Causality cannot be directly concluded from observational studies. Advanced analytical approaches that can help to infer causality include sibling comparison studies, propensity score matching and Mendelian randomization studies, in which genetic variants are used as unconfounded proxies for adverse exposures [69]. The EU Child Cohort Network facilitates integration of different causal inference methods and comparison of their findings, which will strengthen causal inference needed for translation of findings from observational studies to public health recommendations.

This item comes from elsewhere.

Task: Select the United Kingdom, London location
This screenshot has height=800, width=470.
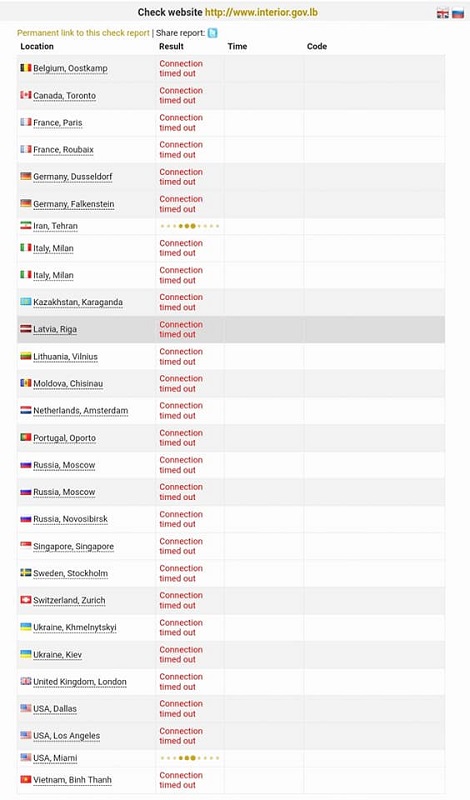Action: 80,682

We will review and summarize evidence based on findings both from observational studies in the EU Child Cohort Network and from published intervention studies to develop recommendations for population and subgroup-specific interventions focused on the earliest phases of life. Dynamic microsimulation modelling using data from cohort studies enables policy evaluations and scenario analyses focused on early-life interventions when experimental studies are not possible [70, 71]. The EU Child Cohort Network provides a unique infrastructure for these analyses, because of the available data and variation in exposures and outcomes, life course trajectories of non-communicable diseases and various subpopulations with different baseline risks.

Data from observational studies can help to develop  models to predict risk factors for non-communicable diseases. Previous studies suggested that pregnancy, birth and infancy characteristics have the potential to identify groups at risk for obesity [72, 73]. The EU Child Cohort Network is the ideal platform to develop models to predict from early-life stressor data the onset of risk factors for cardio-metabolic, respiratory and mental disease across the lifecycle. Models can include various background characteristics, which enable baseline risk estimation from socio-economic, migration, environment and lifestyle stressors, which may be difficult to modify in the short-term but help to predict the outcomes of interest.

Finally, we will develop E-learning modules and eHealth applications that will be made widely available to make the knowledge and research findings available for educational and health care purposes.

Conclusion

The LifeCycle Project and its EU Child Cohort Network lead to great opportunities for researchers to combine harmonized data from different cohorts by a federated analysis platform. It also provides a novel model for collaborative research in large research infrastructures with individual level data. The LifeCycle Project will translate results from research using the EU Child Cohort Network into recommendations for targeted prevention strategies to improve health trajectories for current and future generations by optimizing their earliest phases of life.